LITERATURE REVIEW AND DISCUSSION
An English language literature search was conducted in Embase (1974 to August 2018) using the terms (parechovirus OR echovirus 22 OR echovirus 23) AND (rash OR exanthema OR erythroderma) (echoviruses 22 and 23 have been reclassified as HPeVs). Articles were examined for specific discussion of skin changes on the distal extremities.
The first description of a striking palmar-plantar erythema in neonates with HPeV infection was from Japan in 2013.7 Since then, additional cases have been reported from Japan, Australia, Korea, Italy, Singapore and, now, the United States, as summarized in Table 1. In all cases, HPeV infection was diagnosed by PCR and no other bacterial or viral causes were identified. The acral findings, best described as an intense, bright red, uniform, sharply demarcated swelling of the hands and feet, were self-limited in all cases.

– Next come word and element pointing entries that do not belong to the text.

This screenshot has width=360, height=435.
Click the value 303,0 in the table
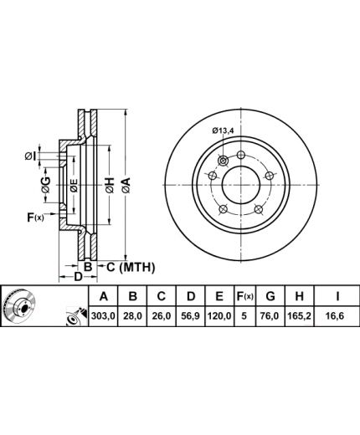[103, 316]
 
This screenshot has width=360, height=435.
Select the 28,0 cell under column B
[132, 316]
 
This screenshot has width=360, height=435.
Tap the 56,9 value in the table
[190, 316]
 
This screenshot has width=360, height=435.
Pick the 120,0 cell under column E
[219, 316]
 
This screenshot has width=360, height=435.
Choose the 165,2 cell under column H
[299, 316]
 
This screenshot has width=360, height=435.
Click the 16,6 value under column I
[337, 316]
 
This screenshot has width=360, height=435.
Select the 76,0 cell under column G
[270, 316]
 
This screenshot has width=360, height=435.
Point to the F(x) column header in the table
[244, 296]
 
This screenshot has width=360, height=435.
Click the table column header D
[191, 296]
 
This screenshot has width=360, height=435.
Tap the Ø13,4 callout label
[223, 130]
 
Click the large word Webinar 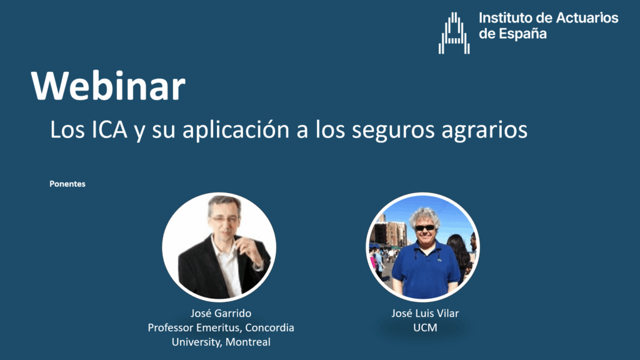point(108,86)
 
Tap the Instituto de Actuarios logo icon point(454,33)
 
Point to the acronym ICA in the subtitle point(109,129)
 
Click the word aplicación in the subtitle point(236,130)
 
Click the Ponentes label point(68,184)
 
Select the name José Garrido point(221,313)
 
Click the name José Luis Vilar point(425,313)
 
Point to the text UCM point(425,328)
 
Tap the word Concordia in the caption point(269,328)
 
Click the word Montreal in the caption point(248,342)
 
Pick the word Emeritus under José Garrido point(219,328)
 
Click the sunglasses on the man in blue point(425,228)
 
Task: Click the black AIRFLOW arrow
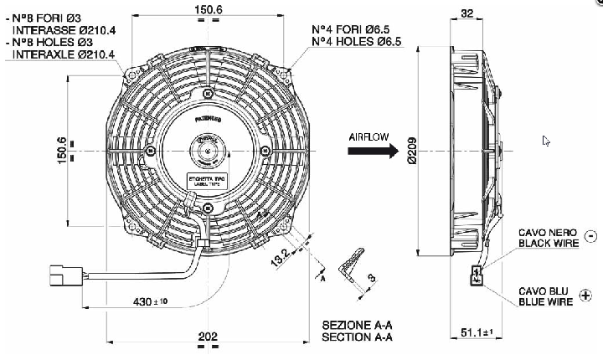(x=373, y=152)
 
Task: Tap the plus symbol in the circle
(x=585, y=294)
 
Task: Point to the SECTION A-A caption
(x=357, y=337)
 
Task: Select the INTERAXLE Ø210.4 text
(x=63, y=54)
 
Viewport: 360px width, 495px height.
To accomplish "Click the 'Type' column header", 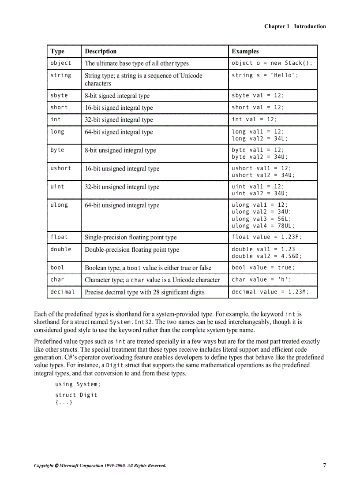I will point(57,52).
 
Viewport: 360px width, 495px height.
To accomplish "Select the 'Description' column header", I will point(101,52).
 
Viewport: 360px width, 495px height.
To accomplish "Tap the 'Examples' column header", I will point(245,52).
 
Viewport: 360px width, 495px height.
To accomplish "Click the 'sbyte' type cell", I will point(59,96).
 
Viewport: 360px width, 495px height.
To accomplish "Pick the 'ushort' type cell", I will point(60,168).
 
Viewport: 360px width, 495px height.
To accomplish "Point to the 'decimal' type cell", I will point(62,292).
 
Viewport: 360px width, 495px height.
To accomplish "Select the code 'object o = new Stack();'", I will point(272,63).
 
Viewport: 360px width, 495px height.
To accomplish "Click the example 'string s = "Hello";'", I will point(265,75).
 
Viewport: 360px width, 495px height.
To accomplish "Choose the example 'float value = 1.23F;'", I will point(266,237).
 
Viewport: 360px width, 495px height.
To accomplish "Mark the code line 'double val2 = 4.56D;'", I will point(266,256).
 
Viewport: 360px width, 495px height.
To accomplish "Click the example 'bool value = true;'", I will point(263,268).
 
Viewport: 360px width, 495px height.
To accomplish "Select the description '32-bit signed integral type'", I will point(119,120).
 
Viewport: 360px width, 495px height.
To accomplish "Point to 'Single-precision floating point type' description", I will point(131,238).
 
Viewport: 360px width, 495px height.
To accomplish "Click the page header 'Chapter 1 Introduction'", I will point(295,26).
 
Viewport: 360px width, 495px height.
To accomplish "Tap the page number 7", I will point(324,465).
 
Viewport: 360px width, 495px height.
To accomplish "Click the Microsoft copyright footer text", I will point(100,465).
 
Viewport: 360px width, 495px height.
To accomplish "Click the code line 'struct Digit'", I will point(76,395).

The acral changes described in our cases and those from the literature appear to be unique to HPeV infection, although they are reminiscent of the “papular-purpuric gloves and socks” eruption described with human parvovirus infection.14 In as much as this finding is distinctive and occurs in neonates, we propose the term “Mittens and Booties Syndrome” to describe it. Recognizing this entity may direct clinicians to include HPeV PCR in the diagnostic work-up of febrile neonates, especially in cases where the diagnosis of Kawasaki disease is being considered (while rare in neonates, Kawasaki disease shares the features of fever, rash and changes in the peripheral extremities15).